Though he cautions that cost is still a major factor in what clients opt to use, “there are definitely people who want to limit using carbon-intensive materials,” such as concrete and steel. Sustainably harvested lumber is a more common practice than it was 10 years ago, so paying the premium to use Forest Stewardship Council lumber is not as urgent a choice as it once was. “The industry is adapting,” Buttrick said.
Even ancient building techniques, such as using rammed earth and straw bales in construction, and wool for insulation, are making a comeback. Buttrick foresees increasing demand for the use of “carbon-sequestering” materials.
He concurs with Padgett that home air quality has become a vital concern. In the case of interior woods, such as ceilings, “don’t finish it if it doesn’t need to be finished,” he advised, because it can minimize off-gassing.
California energy regulations for new and remodeled buildings mandate ever-greater energy efficiency, now requiring metal windows to have thermally broken frames, he said, which creates an insulated barrier within the window frame, dramatically reducing heat loss through the frame and acting as a big energy-conservation boost. Though not many consumers are yet ready to incur the expense of re-piping to allow the use of greywater, California’s ongoing battle with droughts may change that.

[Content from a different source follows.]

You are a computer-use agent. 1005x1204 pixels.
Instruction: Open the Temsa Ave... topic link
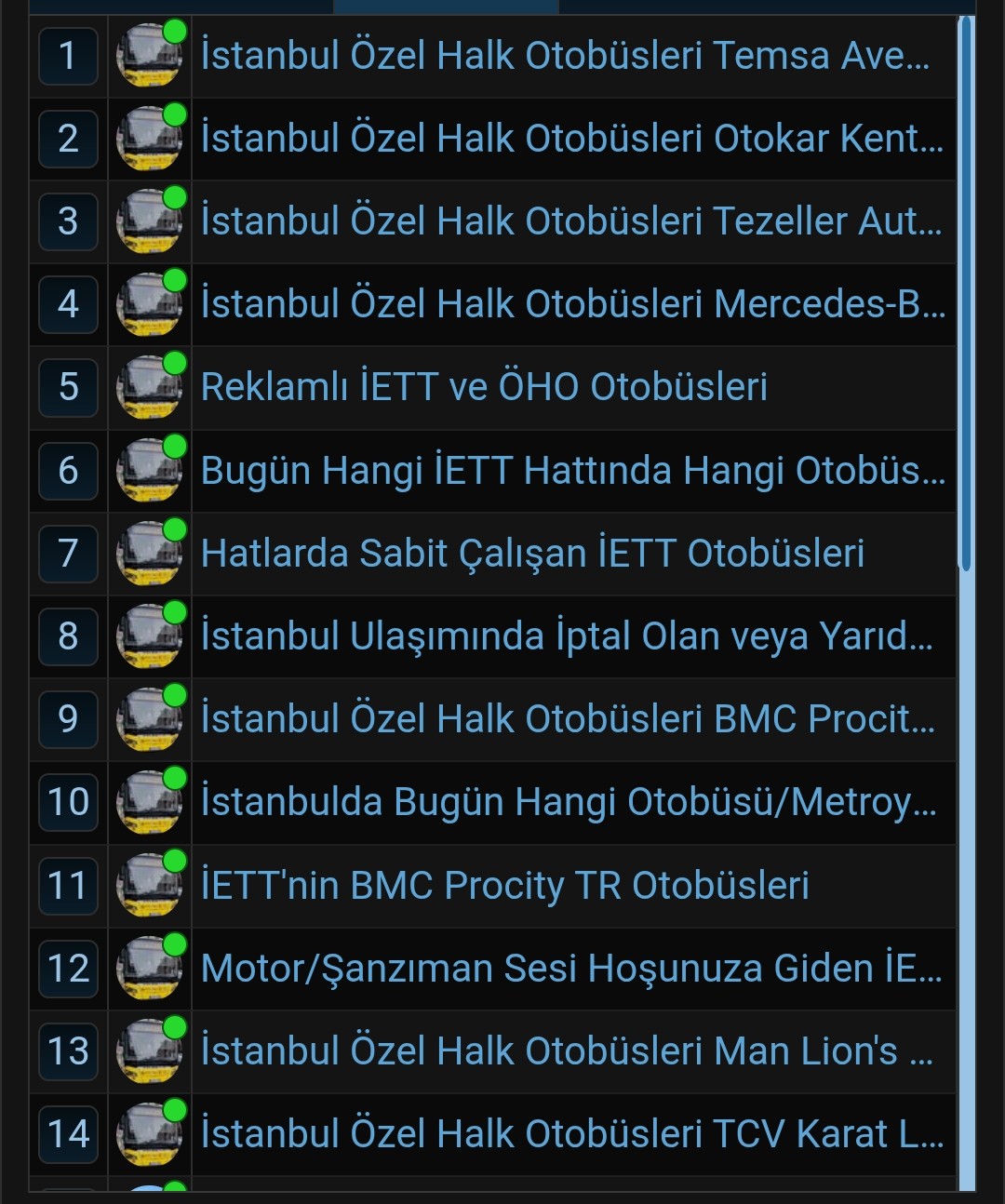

Buttrick Projects Architecture+Design participates in the “1% For The Planet” project, donating 1% of its profits each year to organizations such as Action for the Climate Emergency—which educates high school students about climate change and what they can do to combat it—and other projects supporting mass transit. “We believe in putting our money where our mouth is,” Buttrick said.
“Sustainability used to be a big add-on,” he said. “But much of the industry is now walking in step with it. It’s the future.”